• _Recorded data_:
== Segment start ==

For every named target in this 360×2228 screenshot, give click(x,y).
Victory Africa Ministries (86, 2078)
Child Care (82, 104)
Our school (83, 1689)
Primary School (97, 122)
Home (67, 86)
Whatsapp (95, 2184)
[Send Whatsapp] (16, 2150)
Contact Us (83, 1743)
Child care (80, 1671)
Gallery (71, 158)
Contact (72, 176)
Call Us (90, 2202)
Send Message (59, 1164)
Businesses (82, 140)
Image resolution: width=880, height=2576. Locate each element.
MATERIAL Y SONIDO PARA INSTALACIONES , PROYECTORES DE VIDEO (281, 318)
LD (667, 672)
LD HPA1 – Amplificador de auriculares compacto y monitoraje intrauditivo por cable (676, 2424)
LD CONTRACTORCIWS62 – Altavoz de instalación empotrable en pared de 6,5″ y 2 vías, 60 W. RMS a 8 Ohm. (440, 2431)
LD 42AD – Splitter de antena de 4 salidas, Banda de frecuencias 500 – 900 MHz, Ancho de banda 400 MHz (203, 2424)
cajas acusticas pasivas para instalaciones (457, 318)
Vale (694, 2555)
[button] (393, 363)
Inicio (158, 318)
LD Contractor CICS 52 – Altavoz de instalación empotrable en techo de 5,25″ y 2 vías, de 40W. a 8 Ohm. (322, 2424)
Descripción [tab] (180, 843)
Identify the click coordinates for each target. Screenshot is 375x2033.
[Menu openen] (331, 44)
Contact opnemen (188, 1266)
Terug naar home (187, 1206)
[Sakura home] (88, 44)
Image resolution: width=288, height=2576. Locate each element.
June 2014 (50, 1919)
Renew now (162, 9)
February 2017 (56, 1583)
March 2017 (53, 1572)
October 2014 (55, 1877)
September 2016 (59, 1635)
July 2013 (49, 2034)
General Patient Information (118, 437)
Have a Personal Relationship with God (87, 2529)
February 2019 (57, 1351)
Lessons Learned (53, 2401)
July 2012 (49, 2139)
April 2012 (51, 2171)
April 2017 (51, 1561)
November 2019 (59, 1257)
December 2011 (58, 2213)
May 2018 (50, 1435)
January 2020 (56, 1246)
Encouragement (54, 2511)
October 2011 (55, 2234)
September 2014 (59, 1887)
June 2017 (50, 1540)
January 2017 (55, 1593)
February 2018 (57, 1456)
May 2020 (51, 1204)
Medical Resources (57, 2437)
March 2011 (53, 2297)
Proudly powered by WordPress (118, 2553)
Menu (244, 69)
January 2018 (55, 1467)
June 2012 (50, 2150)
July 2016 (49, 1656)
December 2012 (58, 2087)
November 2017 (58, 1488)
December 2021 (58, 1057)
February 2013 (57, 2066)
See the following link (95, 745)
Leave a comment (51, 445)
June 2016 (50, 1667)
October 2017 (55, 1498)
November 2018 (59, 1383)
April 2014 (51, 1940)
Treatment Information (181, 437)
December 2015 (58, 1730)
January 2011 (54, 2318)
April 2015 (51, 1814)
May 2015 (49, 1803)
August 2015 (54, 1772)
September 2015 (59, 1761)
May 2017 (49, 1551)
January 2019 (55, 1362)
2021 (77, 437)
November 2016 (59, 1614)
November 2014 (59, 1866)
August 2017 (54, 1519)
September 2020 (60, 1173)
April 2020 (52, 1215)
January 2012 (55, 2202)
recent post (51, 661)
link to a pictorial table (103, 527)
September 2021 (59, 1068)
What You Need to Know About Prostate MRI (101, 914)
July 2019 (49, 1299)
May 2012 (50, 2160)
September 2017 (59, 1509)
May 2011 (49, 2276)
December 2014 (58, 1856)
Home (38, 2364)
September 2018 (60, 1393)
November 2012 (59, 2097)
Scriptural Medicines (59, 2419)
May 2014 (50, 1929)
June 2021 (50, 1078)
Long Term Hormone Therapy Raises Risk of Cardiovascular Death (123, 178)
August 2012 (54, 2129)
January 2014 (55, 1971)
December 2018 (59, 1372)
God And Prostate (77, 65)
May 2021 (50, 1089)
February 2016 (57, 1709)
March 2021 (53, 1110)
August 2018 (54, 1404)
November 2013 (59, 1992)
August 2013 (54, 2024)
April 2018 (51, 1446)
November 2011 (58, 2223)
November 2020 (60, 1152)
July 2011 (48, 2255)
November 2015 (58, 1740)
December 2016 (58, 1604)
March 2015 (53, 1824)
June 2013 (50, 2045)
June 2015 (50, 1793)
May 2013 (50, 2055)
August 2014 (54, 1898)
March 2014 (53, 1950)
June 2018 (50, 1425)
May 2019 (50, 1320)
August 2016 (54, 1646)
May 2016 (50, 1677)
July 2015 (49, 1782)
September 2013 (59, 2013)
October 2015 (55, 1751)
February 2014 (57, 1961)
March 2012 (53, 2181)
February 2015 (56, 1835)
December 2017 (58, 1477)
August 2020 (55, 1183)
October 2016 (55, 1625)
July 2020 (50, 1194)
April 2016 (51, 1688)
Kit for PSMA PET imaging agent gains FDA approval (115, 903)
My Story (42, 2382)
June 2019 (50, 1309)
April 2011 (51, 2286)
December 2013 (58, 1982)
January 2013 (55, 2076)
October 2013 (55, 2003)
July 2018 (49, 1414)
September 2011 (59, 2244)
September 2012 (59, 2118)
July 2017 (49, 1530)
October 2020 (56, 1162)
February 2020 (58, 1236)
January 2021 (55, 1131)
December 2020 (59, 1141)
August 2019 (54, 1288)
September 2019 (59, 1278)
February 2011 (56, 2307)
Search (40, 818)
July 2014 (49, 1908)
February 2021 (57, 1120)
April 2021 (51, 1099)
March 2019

== Segment end ==

• _The problem_:
Take the listing from its first line to the line containing "Call Us (90, 2202)". Reproduce those lines exactly and nothing else.

• _Response to this task_:
For every named target in this 360×2228 screenshot, give click(x,y).
Victory Africa Ministries (86, 2078)
Child Care (82, 104)
Our school (83, 1689)
Primary School (97, 122)
Home (67, 86)
Whatsapp (95, 2184)
[Send Whatsapp] (16, 2150)
Contact Us (83, 1743)
Child care (80, 1671)
Gallery (71, 158)
Contact (72, 176)
Call Us (90, 2202)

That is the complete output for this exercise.